_Task instructions_
Pick out each line of the material that contains the word "page", treating uppercase and lowercase letters as different.

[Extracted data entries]
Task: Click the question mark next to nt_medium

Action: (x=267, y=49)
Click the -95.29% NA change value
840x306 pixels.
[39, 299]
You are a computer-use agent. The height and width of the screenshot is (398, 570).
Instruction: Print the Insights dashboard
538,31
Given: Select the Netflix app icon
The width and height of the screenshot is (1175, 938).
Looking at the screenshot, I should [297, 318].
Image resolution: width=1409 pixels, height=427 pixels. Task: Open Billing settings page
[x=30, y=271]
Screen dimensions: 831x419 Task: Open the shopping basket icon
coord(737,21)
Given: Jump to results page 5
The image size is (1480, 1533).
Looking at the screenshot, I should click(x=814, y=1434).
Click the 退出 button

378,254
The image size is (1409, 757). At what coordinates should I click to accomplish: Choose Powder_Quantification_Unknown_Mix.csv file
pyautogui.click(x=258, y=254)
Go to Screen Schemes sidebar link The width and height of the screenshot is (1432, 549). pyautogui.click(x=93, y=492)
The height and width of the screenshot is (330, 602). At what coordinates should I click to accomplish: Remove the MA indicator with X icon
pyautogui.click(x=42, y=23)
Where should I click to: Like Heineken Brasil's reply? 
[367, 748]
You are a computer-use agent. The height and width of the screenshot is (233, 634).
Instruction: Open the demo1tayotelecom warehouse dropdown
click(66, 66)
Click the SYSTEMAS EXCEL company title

_Output for this exercise_
Image resolution: width=1409 pixels, height=427 pixels. Task: Open Billing settings page
Given: Jump to results page 5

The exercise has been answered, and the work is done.